WORK ORDER A:
Answer the following questions using the toner passage.
(i) Of what two main components is the dry fusible toner powder composed?
(ii) Which patent discloses a styrene-acrylic copolymer binder resin that can be lightly cross-linked, and what date does it bear?
(iii) What does high relative humidity result in?
WORK ORDER B: Write out the toner passage word for word, from "One successful type" up to and including "November 2, 1982.".

A principal type of electrostatically chargeable toner composition for such processes is a dry fusible powder composed mainly of a thermoplastic binder resin and a colorant such as carbon black or an organic pigment or dye. This kind of dry toner powder is normally used in a developer composition in admixture with carrier particles (usually larger in size than the toner particles). These tribo-electrically charge the toner particles so that they can then be electrostatically attracted to oppositely charged areas of an electrostatic latent image to develop the image, the toner thereafter being transferred to and fixed by fusion or other means to an image receiving sheet, e.g., a sheet of paper.
One successful type of dry toner composition employs as the binder resin a fusible styrene-acrylic copolymer which, advantageously, can be lightly cross-linked, as disclosed in U.S. Reissue Patent Re. 31,072 of November 2, 1982.
In the past, styrene-acrylic toners have been made by synthesizing the binder polymer in an emulsion polymerization or suspension polymerization reaction. The polymer is then melt blended with carbon black or other colorant and with a charge control agent and possibly other addenda. The blend is solidified and mechanically pulverized to small particle size. Styrene-acrylic toners made in this way have had at least one drawback - the polymer often contains a high concentration of surfactant or other materials required in the polymerization. These are difficult to remove by any economically feasible means. As a consequence the toners tend to be environmentally unstable. That is to say, their chargeability or ability to maintain a high level of electrostatic charge varies with the environmental conditions of temperature and humidity. As a consequence, low relative humidity can cause an increase in image mottle and low solid area density in the copies. High relative humidity results in increased image density and background development. Daily and seasonal fluctuations in the environment can thus result in unstable performance of the copying apparatus.

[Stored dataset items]
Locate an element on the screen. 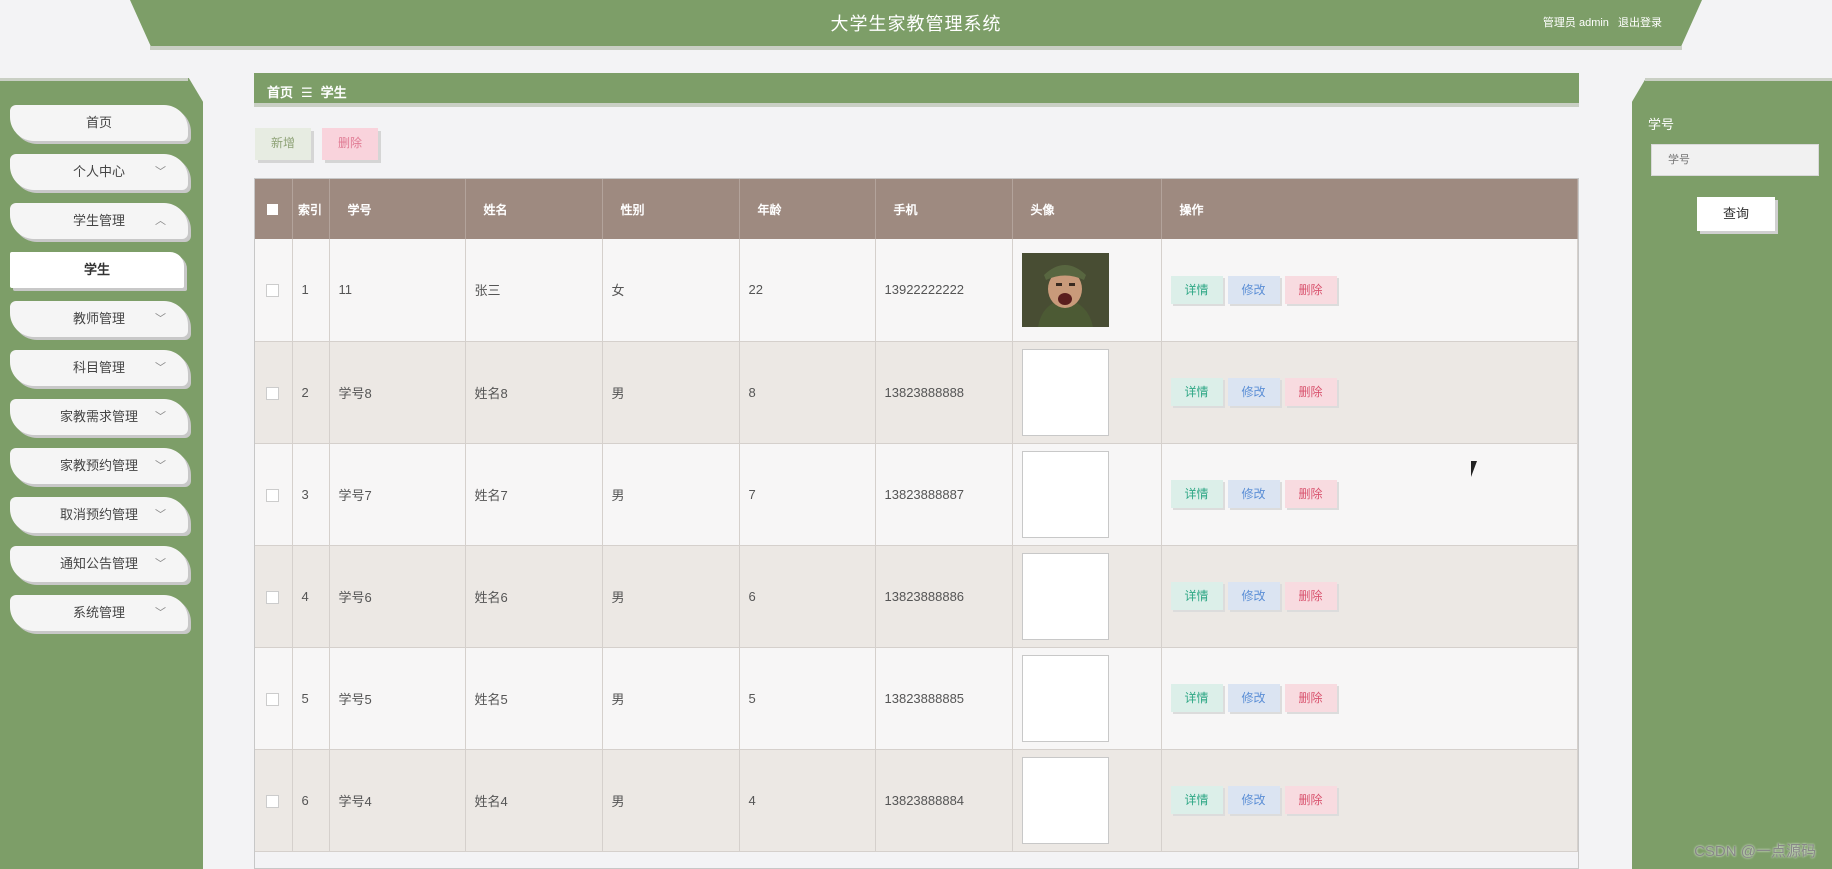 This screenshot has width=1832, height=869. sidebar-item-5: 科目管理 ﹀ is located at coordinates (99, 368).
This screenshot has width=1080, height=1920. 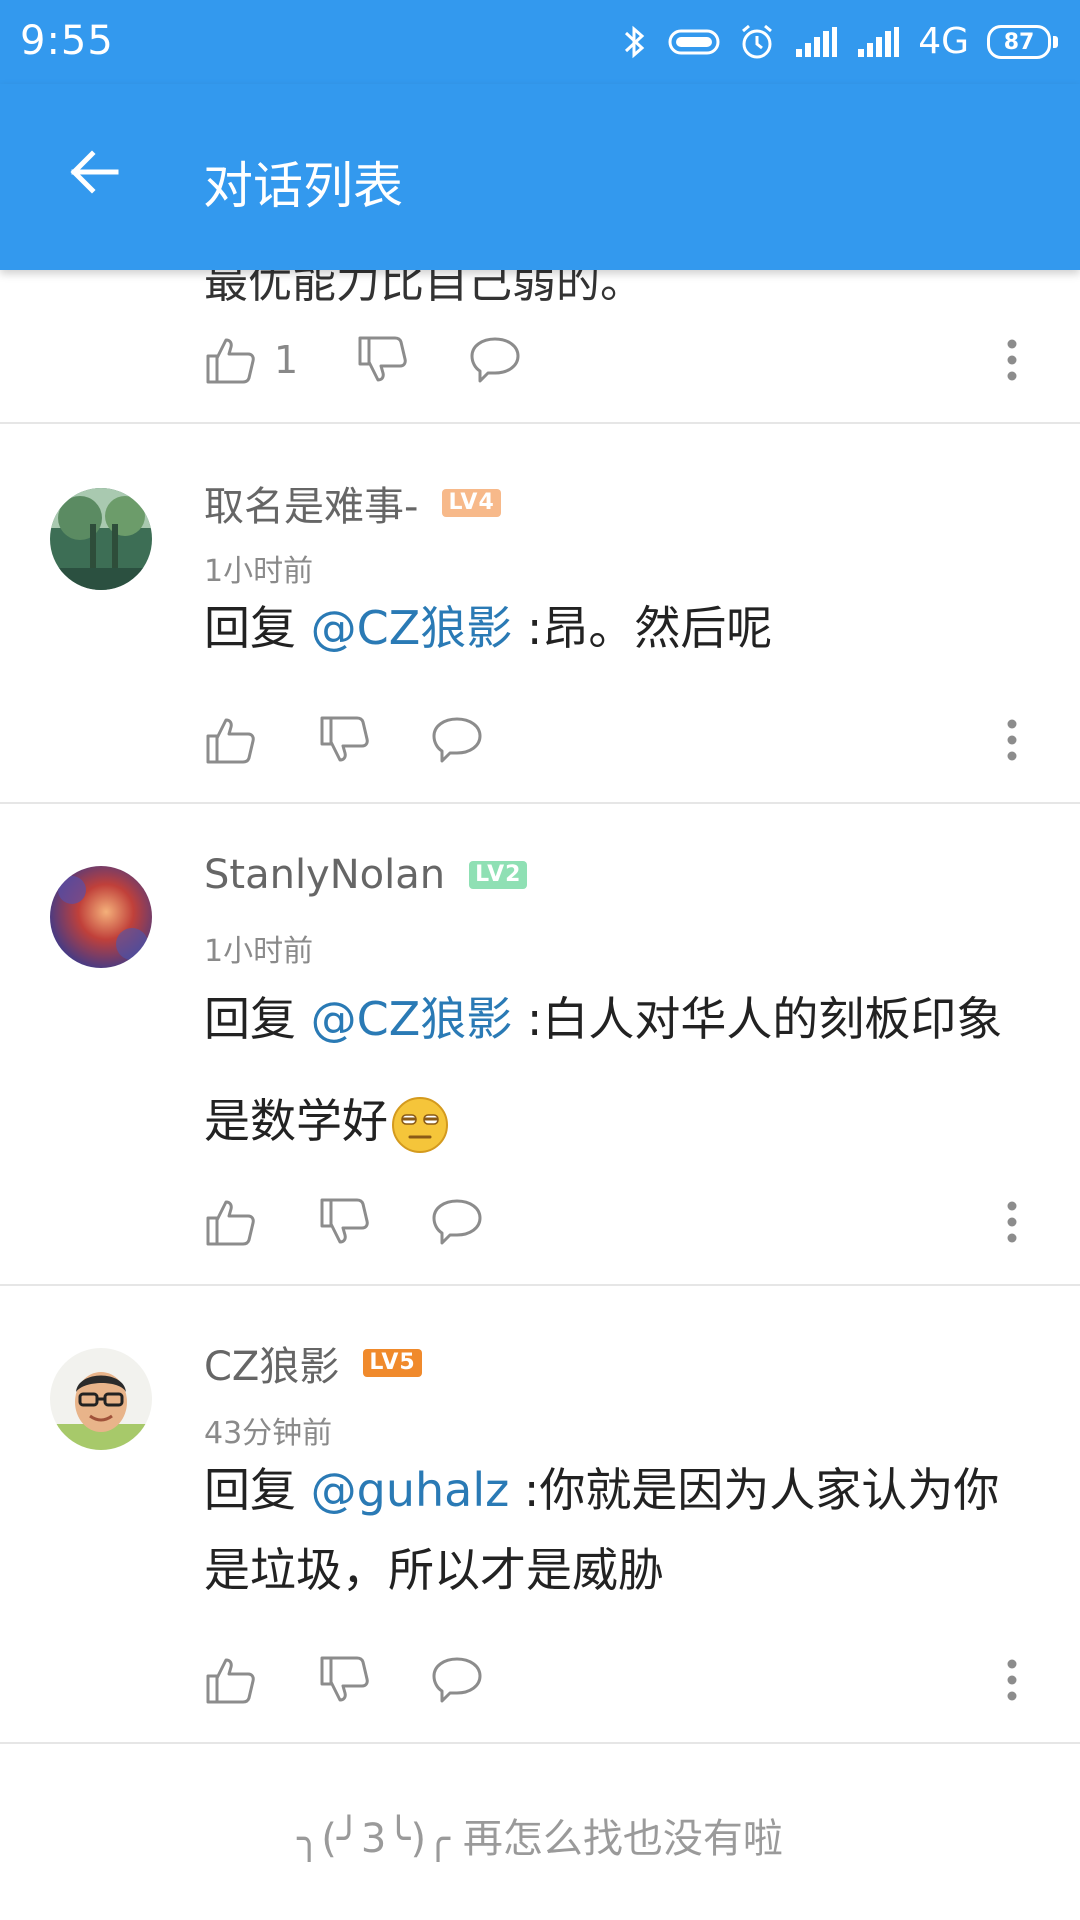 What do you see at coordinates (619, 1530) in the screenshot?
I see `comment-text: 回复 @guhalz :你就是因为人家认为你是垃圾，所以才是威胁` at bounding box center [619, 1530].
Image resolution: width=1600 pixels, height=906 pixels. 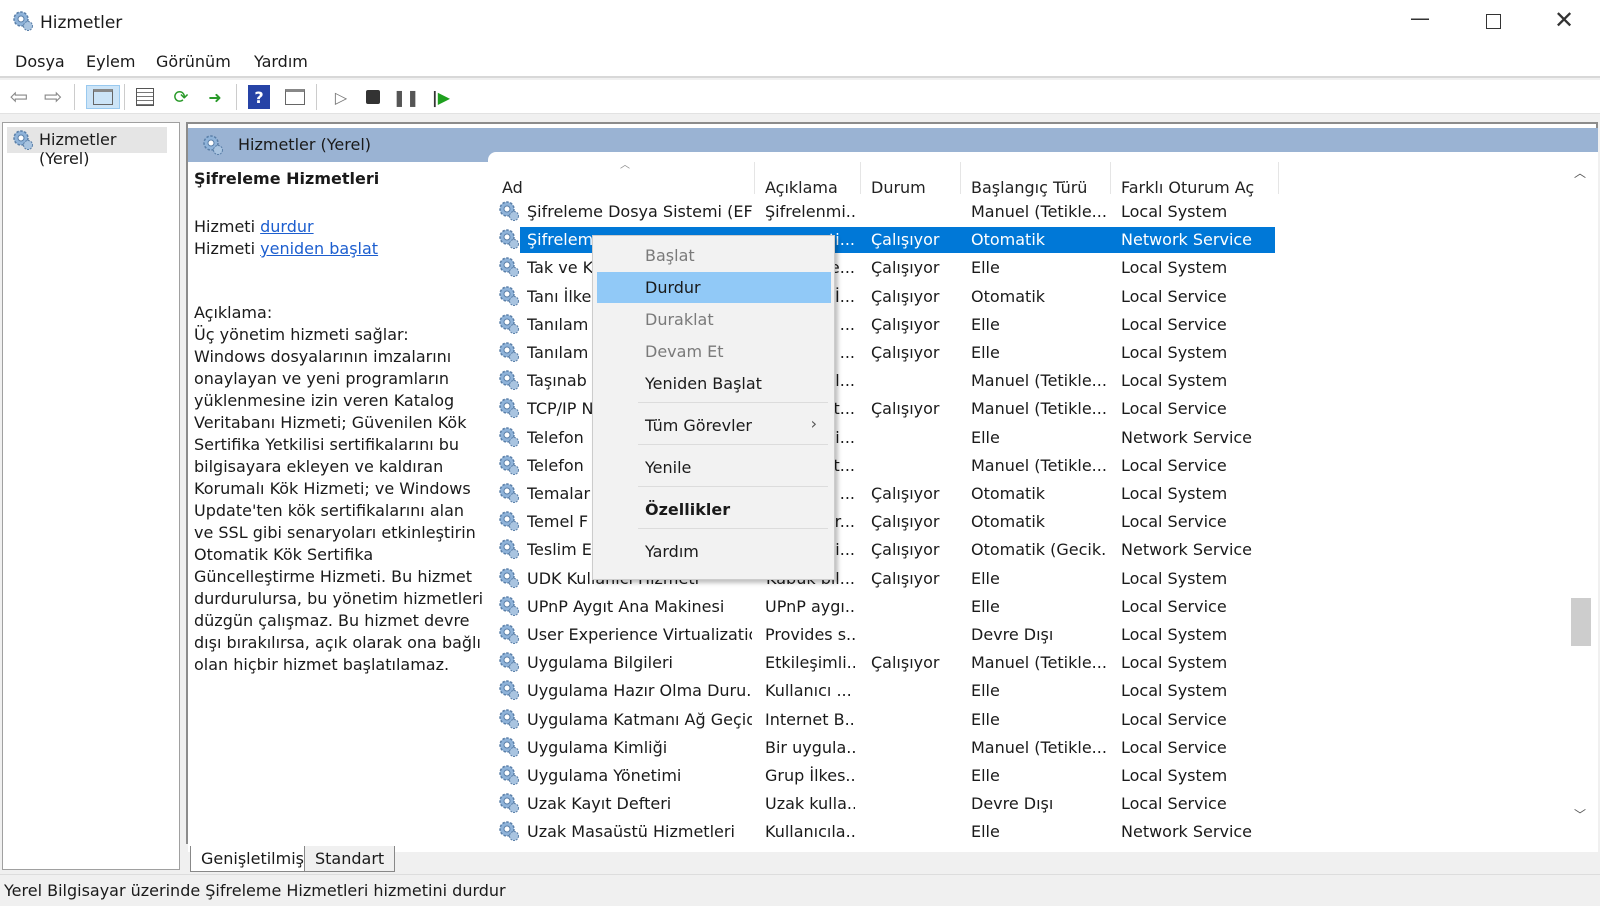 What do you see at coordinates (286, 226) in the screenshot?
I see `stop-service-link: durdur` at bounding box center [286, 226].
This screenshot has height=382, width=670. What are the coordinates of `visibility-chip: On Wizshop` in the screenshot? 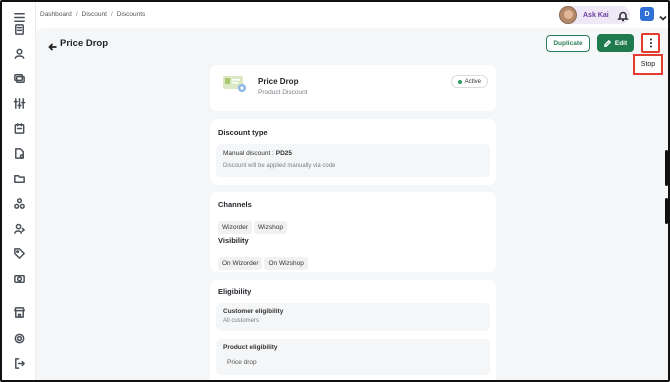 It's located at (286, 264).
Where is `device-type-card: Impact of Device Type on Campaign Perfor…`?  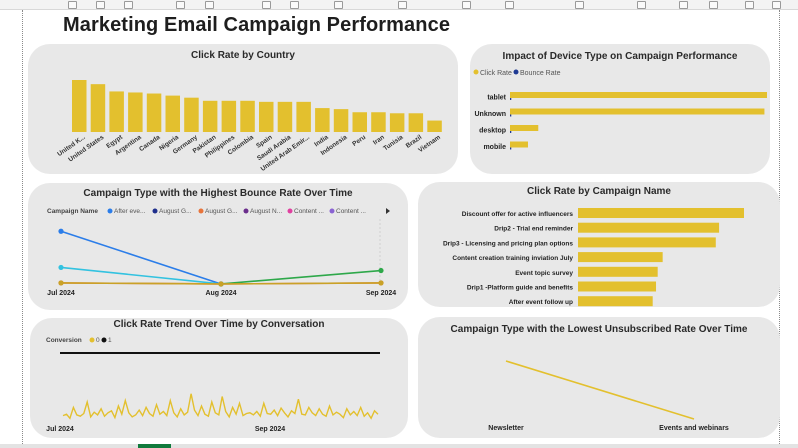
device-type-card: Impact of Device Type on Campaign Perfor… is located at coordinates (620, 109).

TASK RESULT A:
(i) A thermoplastic binder resin and a colorant such as carbon black or an organic pigment or dye.
(ii) U.S. Reissue Patent Re. 31,072, dated November 2, 1982.
(iii) Increased image density and background development.

TASK RESULT B:
One successful type of dry toner composition employs as the binder resin a fusible styrene-acrylic copolymer which, advantageously, can be lightly cross-linked, as disclosed in U.S. Reissue Patent Re. 31,072 of November 2, 1982.